> THE TASK
Your answer should consist of every line from the records that holds the string "will".

··· INFORMATION SUPPLIED

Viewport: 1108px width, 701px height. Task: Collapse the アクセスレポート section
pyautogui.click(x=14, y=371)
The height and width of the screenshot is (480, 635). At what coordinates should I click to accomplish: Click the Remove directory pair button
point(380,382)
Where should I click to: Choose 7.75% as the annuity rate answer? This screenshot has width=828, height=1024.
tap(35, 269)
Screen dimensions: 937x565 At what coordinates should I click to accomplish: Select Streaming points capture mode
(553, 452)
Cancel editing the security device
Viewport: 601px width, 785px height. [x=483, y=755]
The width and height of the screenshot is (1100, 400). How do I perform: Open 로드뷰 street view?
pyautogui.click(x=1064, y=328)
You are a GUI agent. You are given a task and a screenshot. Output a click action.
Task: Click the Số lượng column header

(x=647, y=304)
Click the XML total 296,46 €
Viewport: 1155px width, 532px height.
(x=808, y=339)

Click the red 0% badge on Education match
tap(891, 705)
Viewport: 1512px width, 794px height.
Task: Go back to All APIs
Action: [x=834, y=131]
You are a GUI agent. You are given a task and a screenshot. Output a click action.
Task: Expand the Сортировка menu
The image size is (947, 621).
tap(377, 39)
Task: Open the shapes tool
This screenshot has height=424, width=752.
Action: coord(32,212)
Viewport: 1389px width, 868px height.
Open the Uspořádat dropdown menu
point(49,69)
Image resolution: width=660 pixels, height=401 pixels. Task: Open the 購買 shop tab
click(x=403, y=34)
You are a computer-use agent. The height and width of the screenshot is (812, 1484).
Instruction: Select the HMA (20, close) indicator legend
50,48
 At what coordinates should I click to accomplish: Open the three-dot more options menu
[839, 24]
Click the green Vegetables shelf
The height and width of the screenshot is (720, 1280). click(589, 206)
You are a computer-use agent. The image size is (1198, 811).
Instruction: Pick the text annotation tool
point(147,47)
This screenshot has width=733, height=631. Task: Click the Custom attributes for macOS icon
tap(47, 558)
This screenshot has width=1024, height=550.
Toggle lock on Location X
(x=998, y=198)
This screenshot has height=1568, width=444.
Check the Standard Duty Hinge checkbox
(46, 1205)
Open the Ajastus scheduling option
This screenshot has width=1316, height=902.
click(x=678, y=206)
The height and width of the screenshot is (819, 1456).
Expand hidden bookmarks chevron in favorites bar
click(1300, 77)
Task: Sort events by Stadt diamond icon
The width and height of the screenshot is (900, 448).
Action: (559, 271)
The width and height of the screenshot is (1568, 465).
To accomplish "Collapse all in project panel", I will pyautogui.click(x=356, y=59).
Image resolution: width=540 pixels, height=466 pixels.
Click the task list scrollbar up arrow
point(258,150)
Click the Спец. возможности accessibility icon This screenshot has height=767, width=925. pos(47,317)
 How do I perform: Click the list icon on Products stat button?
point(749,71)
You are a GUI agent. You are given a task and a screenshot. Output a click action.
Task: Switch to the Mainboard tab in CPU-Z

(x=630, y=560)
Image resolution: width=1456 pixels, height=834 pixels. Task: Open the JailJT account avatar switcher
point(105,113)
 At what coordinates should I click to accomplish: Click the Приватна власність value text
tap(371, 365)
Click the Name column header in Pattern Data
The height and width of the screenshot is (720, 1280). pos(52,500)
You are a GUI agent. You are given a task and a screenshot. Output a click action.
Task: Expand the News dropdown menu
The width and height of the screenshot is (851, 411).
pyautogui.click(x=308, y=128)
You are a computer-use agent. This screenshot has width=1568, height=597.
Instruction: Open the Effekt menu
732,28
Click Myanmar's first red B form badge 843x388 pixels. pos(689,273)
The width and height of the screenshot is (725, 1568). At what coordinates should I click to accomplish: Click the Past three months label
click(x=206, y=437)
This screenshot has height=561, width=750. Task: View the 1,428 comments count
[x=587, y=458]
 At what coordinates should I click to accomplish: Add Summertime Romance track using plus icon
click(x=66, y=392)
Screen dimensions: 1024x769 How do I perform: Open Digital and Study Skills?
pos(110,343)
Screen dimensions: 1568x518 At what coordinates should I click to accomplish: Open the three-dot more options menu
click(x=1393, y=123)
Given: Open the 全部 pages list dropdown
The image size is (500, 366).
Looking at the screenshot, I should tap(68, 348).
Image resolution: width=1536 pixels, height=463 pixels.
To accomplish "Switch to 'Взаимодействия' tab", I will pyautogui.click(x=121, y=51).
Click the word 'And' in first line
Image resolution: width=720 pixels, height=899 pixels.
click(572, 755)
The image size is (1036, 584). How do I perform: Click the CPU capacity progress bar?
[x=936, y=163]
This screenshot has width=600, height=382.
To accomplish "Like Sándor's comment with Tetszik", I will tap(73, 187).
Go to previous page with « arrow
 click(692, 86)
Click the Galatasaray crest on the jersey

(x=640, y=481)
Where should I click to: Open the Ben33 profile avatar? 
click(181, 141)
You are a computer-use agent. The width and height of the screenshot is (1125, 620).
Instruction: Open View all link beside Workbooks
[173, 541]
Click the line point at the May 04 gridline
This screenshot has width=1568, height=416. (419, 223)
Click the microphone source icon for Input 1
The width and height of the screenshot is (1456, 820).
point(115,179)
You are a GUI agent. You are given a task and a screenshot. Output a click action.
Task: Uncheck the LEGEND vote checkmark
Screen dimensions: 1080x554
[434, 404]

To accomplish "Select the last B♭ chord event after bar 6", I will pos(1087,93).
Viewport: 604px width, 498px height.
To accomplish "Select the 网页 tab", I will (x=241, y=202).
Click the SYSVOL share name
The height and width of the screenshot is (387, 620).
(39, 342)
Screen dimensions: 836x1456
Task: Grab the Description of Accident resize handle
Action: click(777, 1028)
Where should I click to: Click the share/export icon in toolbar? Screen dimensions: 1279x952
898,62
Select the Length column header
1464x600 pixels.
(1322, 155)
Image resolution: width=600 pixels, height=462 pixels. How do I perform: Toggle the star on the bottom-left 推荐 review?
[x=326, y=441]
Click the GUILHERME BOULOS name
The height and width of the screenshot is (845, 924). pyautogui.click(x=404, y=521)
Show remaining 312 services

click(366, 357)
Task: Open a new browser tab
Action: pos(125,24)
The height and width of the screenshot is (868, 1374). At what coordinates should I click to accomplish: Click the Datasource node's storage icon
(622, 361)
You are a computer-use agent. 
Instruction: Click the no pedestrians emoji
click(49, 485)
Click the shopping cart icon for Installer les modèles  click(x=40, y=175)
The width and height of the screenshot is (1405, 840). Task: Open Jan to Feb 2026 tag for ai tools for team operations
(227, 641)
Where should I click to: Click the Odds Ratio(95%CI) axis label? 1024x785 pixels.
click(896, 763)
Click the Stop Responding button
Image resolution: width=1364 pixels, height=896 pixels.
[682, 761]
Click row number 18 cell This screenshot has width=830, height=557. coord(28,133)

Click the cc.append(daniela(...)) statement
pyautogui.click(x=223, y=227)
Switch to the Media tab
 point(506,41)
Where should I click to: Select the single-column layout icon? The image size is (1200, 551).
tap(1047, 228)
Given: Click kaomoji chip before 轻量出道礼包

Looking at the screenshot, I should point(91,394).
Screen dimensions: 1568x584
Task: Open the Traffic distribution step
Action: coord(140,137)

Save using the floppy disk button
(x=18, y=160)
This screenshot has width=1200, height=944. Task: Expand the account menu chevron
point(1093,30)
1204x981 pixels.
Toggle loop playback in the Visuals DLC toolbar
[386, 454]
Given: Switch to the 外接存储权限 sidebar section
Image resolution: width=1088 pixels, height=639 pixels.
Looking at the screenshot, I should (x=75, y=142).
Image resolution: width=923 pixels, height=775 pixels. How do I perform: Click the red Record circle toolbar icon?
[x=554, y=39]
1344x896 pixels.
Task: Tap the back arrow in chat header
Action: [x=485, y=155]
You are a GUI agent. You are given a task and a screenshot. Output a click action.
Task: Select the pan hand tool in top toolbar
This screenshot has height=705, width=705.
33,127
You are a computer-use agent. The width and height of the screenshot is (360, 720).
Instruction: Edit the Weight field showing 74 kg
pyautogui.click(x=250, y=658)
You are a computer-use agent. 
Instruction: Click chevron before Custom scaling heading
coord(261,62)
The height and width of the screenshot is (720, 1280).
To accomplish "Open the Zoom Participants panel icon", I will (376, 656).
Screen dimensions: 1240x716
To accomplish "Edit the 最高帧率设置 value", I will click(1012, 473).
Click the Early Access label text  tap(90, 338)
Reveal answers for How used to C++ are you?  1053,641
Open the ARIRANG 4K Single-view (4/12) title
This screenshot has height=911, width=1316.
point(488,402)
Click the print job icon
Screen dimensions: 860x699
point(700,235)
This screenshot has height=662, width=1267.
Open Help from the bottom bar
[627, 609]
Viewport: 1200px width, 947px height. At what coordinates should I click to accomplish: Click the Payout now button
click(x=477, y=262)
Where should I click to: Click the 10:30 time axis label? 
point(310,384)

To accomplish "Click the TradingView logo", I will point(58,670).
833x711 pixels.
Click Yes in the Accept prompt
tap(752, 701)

······

> REPLY TO THE EXERCISE
To accomplish "Collapse all in project panel", I will pyautogui.click(x=356, y=59).
To accomplish "Switch to 'Взаимодействия' tab", I will pyautogui.click(x=121, y=51).
To accomplish "Like Sándor's comment with Tetszik", I will tap(73, 187).
To accomplish "Select the last B♭ chord event after bar 6", I will pos(1087,93).
To accomplish "Select the 网页 tab", I will (x=241, y=202).
To accomplish "Open the Zoom Participants panel icon", I will (376, 656).
To accomplish "Edit the 最高帧率设置 value", I will click(1012, 473).
To accomplish "Click the TradingView logo", I will point(58,670).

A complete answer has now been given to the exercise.